══ SUPPLIED RECORDS

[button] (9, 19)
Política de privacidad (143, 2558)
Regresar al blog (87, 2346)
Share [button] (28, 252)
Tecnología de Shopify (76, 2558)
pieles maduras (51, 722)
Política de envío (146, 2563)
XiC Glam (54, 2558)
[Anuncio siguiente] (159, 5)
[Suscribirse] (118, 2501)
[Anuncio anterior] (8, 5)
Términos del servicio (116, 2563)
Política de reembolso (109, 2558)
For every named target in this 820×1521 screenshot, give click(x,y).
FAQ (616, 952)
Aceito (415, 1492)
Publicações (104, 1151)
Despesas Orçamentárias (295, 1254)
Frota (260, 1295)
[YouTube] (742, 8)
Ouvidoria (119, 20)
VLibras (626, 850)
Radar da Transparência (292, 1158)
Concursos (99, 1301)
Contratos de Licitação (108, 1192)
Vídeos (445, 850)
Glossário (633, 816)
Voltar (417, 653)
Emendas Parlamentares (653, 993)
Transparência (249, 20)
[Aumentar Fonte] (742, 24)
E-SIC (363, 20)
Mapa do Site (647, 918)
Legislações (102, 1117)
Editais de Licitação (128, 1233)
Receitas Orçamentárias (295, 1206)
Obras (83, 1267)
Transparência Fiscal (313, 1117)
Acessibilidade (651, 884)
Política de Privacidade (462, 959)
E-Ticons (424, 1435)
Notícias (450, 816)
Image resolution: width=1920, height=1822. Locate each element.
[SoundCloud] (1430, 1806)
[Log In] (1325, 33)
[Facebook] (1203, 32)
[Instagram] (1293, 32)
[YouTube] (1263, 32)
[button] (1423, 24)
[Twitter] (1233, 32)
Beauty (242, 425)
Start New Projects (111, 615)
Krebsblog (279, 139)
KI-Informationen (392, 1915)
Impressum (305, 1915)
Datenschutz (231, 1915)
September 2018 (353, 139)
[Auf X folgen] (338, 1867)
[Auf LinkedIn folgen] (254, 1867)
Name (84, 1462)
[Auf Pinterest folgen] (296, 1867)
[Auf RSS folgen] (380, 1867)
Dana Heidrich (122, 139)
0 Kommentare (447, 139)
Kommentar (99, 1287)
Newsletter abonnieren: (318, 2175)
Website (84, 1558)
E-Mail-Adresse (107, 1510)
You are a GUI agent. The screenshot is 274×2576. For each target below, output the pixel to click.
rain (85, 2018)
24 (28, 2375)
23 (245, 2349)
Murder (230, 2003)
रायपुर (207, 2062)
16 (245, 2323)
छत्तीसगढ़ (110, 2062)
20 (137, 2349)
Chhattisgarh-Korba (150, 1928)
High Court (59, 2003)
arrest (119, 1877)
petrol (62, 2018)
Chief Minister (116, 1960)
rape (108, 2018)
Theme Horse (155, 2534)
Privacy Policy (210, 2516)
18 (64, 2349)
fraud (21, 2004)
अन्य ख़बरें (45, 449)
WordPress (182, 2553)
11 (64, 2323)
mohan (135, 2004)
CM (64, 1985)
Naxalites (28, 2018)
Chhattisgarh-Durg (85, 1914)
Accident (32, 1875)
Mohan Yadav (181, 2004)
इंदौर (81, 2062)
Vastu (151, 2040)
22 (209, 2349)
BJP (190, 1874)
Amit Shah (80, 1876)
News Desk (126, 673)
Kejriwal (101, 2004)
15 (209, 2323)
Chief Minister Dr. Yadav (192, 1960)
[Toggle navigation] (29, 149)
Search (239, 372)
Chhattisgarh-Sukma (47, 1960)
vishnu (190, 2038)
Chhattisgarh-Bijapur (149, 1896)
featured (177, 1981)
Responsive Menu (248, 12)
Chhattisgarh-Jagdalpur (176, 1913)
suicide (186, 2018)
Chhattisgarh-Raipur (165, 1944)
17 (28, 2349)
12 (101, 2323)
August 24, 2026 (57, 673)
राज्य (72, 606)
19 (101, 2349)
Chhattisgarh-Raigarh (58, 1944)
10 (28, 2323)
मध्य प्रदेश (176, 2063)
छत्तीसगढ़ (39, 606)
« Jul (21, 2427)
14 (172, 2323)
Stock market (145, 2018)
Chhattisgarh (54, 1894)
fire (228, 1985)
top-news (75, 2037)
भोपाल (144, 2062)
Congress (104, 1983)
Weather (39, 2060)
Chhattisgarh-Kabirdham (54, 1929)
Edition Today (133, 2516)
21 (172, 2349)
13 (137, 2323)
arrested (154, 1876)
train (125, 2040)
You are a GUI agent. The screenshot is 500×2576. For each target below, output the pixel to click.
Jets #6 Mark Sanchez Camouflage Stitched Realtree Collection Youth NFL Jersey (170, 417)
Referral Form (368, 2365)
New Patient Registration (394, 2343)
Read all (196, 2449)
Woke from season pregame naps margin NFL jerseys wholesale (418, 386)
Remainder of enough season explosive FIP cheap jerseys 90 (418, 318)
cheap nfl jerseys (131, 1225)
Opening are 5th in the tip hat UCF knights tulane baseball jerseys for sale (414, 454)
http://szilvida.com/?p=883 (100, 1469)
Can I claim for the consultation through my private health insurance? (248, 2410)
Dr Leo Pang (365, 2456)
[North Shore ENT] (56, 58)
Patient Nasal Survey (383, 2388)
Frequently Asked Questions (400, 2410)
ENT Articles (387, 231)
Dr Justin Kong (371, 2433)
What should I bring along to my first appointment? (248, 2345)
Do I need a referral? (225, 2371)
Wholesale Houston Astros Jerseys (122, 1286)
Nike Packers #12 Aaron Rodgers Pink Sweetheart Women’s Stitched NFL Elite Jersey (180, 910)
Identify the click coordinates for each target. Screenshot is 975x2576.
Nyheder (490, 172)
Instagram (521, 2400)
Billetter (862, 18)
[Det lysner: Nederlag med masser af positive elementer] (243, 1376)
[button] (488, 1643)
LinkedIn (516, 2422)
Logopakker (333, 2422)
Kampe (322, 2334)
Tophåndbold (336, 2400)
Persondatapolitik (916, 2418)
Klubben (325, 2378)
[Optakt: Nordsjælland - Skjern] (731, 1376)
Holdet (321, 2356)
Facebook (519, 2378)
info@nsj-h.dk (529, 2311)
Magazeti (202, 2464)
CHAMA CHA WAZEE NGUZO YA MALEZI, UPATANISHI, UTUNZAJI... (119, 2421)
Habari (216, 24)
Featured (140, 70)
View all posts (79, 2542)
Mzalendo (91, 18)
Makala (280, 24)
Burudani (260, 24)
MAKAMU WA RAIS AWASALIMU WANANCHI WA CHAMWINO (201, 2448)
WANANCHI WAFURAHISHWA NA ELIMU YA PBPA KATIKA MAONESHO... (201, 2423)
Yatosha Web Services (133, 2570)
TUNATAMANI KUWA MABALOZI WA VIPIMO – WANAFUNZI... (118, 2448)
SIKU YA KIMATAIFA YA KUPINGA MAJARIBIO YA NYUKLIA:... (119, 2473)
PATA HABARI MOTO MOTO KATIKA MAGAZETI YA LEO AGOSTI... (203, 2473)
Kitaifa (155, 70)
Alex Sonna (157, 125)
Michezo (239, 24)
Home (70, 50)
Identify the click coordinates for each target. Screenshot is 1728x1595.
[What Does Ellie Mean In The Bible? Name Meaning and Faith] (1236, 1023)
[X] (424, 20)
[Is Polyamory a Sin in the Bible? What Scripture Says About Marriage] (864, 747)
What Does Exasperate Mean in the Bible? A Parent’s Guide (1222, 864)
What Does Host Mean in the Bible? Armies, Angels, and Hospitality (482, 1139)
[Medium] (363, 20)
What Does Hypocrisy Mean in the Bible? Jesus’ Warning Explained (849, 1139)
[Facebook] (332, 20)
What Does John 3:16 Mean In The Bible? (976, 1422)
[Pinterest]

════

Make an exact copy of every line from the one with "Screenshot is 1728x1595." to the end of the data, with the first and last of those lines included.

ANSWER TO THIS PROBLEM →
Identify the click coordinates for each target. Screenshot is 1728x1595.
[What Does Ellie Mean In The Bible? Name Meaning and Faith] (1236, 1023)
[X] (424, 20)
[Is Polyamory a Sin in the Bible? What Scripture Says About Marriage] (864, 747)
What Does Exasperate Mean in the Bible? A Parent’s Guide (1222, 864)
What Does Host Mean in the Bible? Armies, Angels, and Hospitality (482, 1139)
[Medium] (363, 20)
What Does Hypocrisy Mean in the Bible? Jesus’ Warning Explained (849, 1139)
[Facebook] (332, 20)
What Does John 3:16 Mean In The Bible? (976, 1422)
[Pinterest]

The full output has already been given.